Las hijas del cazador de osos, de Anneli Jordahl

La escritora sueca Anneli Jordahl ha actualizado el clásico de la literatura finlandesa Los siete hermanos, de Aleksis Kivi. Y lo ha hecho de la única forma posible en el siglo XXI: convirtiéndolos a los siete personajes en chicas y dejándolas a su suerte en medio de la Naturaleza.

En Zenda reproducimos las primeras páginas de Las hijas del cazador de osos (Siruela), de Anneli Jordahl.

***

La granja

Capítulo uno

Las hermanas del puesto donde vendían leña, setas y carne seca de liebre llamaban la atención. Casi siempre iban dos o tres juntas, vestidas con camisas de franela y chaquetas negras de cuero. El olor que emanaba de sus cuerpos era penetrante: una mezcla de resina, sudor y sexo sin lavar. En la parte trasera de las chaquetas se veía estampado un ojo de depredador y, encima de este, un rifle; debajo, un siete en números romanos. Parecían trillizas: frentes anchas, cabello rojizo enredado que jamás había sido cortado y desde hacía mucho tiempo tampoco lavado con champú.

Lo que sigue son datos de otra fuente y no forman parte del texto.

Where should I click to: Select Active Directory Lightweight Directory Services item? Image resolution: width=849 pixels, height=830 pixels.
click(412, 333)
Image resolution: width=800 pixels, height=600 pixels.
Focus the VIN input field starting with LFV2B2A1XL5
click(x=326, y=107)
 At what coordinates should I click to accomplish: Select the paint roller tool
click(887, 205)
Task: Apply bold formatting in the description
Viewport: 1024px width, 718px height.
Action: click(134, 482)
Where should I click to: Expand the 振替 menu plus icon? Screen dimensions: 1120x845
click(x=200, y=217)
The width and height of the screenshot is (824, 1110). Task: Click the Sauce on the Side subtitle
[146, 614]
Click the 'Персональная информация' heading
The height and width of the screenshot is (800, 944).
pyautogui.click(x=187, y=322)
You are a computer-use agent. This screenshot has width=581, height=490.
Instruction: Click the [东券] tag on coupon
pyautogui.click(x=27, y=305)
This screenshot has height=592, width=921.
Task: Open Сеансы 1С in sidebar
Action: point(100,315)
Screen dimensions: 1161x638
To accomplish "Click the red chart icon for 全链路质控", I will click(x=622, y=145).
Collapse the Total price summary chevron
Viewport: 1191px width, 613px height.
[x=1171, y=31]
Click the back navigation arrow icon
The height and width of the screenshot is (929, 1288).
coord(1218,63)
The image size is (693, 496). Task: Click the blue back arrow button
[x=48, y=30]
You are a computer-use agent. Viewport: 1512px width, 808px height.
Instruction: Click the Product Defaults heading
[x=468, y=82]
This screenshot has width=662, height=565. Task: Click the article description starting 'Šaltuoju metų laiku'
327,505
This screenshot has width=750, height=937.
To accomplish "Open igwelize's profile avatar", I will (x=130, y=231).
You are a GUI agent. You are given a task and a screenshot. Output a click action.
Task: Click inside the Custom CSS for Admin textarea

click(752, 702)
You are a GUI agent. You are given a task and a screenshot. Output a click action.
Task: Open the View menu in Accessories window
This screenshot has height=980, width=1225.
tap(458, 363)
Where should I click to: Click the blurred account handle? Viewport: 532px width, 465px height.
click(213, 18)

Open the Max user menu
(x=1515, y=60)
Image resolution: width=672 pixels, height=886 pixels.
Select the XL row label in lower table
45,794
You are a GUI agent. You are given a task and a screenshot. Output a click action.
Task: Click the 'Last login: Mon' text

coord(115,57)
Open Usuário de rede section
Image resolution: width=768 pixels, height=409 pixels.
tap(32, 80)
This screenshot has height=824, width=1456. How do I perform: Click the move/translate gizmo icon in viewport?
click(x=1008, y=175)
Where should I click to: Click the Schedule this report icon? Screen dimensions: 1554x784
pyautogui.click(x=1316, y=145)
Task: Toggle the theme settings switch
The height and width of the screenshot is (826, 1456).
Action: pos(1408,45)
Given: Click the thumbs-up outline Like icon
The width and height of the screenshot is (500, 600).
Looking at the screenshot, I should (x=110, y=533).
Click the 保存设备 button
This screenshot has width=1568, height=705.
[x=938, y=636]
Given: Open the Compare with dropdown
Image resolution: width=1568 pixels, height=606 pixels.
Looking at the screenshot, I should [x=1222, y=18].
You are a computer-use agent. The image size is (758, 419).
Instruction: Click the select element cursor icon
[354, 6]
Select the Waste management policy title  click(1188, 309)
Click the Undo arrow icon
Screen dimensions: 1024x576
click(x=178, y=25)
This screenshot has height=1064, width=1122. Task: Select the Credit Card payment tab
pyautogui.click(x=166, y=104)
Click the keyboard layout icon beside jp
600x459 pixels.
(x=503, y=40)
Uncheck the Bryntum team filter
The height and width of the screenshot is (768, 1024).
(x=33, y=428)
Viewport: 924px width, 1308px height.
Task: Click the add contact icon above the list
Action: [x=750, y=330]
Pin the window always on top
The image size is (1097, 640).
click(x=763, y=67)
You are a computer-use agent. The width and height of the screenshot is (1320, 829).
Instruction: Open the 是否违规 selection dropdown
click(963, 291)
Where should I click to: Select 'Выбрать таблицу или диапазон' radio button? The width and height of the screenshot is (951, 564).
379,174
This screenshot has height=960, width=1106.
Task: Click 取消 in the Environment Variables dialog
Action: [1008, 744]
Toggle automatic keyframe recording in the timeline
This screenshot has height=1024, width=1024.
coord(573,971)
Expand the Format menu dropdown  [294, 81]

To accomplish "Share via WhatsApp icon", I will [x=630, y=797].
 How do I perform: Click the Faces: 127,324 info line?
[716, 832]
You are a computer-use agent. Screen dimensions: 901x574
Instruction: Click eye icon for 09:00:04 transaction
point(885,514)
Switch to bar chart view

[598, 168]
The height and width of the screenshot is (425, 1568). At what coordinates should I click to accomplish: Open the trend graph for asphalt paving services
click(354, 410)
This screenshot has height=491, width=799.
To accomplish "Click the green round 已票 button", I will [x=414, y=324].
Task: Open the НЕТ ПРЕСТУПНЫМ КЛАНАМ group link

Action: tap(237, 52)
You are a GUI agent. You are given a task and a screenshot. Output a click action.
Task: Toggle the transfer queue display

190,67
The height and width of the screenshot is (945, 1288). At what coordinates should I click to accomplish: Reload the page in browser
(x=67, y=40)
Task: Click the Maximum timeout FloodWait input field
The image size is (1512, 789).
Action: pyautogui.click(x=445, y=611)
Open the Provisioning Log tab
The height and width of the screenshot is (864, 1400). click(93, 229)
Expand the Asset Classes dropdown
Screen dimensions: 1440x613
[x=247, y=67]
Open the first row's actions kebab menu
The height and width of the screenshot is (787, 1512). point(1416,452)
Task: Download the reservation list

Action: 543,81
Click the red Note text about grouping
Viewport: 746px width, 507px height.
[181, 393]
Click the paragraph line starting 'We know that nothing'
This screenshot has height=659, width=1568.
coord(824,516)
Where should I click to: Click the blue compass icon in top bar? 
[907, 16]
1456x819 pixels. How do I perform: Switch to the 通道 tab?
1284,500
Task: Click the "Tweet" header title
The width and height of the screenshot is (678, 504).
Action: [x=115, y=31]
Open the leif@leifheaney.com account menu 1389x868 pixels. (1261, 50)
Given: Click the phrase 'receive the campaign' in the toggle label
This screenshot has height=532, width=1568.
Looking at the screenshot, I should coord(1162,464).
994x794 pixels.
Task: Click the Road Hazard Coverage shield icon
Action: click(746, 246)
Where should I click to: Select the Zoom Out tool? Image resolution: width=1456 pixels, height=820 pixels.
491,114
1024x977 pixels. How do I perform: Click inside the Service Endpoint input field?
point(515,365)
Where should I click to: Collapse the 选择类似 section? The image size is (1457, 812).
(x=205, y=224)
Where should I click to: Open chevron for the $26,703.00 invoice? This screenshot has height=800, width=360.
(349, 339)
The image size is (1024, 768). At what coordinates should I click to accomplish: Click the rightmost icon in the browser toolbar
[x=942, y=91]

Lo único que diferenciaba a una de ellas era que tenía la nariz deforme, vista desde el lado izquierdo, probablemente debido a una lesión por congelamiento.

El mercado ambulante ubicado en la cancha de fútbol a las afueras de la ciudad estaba inmerso en un alegre bullicio: un verdulero explicaba a unos clientes escépticos que no había diferencia entre la col mostaza y la rúcula; una joven pareja paseaba intrigada por saber cómo elaboraba la panadería local el famoso pan de corteza de pino, que las personas mayores, que ya habían tenido suficiente durante la guerra, rechazaban. Yo no podía apartar la vista de las hermanas, me sentía atraída por ellas, así que circulaba con la mayor discreción posible alrededor de su puesto. Mientras le entregaban a un cliente una bolsa de papel con setas, me fijé en sus manos gruesas y arañadas, los dedos largos y las uñas mugrientas. Me pregunté si la decoración hecha con espléndidas colas de zorros recién cazados no ahuyentaría a los clientes animalistas de la ciudad. Las colas colgaban a la vista de la gente, sujetadas a la cadera de las muchachas, que hacían movimientos obscenos con la pelvis. Los rostros de los maridos obligados a acompañar a sus esposas delataban que para ellos la visita al mercado ya no carecía totalmente de sentido.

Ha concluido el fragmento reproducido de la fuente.